Exercise description: Print the lines of the listing below without any change, from the line with "has width=1693, height=946." up to and including the line with "point(611,78)".

Provided information:
===
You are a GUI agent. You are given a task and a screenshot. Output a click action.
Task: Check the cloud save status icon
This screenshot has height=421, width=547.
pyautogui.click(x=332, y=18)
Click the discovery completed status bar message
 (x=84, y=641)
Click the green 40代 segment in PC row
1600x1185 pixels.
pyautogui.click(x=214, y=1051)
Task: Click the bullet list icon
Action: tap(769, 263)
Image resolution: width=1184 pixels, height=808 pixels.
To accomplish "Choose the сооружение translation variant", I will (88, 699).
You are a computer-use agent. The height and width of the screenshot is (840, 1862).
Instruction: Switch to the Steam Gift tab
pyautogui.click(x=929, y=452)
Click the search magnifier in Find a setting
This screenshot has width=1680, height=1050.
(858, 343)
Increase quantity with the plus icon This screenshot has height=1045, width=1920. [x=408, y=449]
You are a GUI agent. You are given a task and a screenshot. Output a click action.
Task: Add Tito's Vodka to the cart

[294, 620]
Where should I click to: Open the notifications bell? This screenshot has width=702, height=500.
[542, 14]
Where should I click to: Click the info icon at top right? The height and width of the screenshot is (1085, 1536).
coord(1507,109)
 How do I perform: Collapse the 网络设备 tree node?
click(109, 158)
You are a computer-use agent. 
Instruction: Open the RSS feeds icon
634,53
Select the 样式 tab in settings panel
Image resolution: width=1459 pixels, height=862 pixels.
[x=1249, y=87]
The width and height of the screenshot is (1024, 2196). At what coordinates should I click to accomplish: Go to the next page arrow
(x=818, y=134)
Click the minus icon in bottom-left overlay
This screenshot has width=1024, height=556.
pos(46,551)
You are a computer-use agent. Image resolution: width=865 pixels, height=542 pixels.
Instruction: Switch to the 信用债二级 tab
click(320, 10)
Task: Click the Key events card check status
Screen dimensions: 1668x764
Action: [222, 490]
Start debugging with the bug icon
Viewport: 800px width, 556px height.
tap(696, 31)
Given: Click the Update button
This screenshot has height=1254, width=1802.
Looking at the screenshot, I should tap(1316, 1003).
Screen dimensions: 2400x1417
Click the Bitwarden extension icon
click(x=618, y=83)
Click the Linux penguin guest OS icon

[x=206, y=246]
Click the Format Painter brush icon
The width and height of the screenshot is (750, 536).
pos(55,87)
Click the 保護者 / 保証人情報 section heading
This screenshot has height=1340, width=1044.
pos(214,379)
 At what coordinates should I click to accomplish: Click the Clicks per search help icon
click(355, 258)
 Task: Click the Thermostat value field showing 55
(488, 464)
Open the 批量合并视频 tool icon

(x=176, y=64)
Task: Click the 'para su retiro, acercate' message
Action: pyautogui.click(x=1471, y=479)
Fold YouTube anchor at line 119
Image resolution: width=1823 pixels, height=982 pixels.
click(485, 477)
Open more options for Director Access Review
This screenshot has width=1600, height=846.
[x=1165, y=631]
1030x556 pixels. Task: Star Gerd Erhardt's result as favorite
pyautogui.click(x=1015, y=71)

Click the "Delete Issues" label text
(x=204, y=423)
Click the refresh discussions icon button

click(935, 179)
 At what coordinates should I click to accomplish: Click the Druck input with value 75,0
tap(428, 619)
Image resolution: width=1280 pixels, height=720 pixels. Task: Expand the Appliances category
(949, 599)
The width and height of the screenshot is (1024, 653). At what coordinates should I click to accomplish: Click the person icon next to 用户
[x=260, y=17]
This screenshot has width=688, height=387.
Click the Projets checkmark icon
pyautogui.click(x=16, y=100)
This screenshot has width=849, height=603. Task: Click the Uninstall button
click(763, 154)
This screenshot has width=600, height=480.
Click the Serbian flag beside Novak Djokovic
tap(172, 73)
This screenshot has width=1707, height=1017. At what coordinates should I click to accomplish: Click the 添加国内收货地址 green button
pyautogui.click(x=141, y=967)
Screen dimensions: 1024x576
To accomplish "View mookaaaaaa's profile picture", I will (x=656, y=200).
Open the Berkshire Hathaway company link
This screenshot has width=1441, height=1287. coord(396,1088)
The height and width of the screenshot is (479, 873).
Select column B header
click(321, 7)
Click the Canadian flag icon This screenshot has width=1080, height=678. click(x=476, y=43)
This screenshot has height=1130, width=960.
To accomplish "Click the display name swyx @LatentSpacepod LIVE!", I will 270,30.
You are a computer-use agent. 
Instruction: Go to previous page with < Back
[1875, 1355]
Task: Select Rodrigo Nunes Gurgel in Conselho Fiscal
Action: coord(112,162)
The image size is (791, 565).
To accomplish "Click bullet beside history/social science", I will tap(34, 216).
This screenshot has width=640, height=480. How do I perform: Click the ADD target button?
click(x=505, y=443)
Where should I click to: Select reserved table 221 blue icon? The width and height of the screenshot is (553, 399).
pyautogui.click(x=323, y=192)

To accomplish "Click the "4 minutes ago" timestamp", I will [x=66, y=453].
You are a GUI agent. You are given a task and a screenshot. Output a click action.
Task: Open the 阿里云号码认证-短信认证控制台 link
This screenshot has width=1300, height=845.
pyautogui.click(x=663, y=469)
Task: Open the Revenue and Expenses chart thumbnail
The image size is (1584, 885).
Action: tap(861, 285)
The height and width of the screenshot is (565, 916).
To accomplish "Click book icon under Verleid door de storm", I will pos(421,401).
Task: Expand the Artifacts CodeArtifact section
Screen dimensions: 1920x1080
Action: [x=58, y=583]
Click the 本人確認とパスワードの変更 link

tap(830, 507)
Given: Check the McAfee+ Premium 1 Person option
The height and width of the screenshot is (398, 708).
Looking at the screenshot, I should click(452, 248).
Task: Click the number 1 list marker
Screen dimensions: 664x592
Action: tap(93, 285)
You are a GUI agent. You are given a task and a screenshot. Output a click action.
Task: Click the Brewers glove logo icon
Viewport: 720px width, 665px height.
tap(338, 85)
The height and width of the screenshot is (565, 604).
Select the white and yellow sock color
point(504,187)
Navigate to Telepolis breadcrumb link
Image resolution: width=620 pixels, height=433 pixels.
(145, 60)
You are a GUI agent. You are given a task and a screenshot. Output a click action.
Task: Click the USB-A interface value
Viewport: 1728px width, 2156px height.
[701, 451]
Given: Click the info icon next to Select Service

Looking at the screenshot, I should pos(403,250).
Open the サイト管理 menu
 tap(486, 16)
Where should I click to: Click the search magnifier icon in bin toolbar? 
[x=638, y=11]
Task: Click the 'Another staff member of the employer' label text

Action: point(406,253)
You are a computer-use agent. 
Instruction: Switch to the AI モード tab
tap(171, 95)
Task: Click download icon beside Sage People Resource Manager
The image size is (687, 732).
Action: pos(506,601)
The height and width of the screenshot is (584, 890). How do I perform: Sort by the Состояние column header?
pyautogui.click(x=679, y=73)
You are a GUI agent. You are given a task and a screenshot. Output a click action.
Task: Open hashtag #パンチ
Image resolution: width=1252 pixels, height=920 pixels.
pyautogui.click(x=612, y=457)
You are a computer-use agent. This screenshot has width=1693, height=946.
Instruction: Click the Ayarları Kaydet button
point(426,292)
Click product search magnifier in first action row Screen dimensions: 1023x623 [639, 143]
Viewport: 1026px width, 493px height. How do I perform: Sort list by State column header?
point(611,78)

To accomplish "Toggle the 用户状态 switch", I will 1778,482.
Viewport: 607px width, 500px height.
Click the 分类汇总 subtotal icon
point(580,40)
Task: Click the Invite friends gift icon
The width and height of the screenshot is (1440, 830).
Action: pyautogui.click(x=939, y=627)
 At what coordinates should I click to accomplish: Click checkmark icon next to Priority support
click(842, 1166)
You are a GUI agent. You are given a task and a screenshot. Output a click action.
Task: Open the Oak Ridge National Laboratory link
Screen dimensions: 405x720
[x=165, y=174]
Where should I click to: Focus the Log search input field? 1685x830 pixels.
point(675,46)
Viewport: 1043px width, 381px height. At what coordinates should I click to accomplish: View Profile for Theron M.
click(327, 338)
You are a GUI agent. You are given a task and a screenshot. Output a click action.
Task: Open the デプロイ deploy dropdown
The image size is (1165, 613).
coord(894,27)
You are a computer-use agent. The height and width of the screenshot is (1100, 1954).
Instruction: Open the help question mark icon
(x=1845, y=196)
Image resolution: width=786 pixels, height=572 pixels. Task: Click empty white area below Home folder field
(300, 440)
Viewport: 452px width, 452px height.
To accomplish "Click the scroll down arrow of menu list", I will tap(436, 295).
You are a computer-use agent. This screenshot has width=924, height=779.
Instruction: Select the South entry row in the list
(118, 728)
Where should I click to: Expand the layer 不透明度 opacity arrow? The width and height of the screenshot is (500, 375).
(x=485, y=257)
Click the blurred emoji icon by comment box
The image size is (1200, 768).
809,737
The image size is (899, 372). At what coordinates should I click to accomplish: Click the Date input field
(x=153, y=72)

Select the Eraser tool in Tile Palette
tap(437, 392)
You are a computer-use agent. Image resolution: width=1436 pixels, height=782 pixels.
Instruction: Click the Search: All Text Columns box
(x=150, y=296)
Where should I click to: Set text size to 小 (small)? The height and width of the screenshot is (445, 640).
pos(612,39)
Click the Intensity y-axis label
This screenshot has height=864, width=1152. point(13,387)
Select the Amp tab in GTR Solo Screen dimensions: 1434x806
===
Answer to this exercise:
You are a computer-use agent. This screenshot has width=1693, height=946.
Instruction: Click the Ayarları Kaydet button
point(426,292)
Click product search magnifier in first action row Screen dimensions: 1023x623 [639, 143]
Viewport: 1026px width, 493px height. How do I perform: Sort list by State column header?
point(611,78)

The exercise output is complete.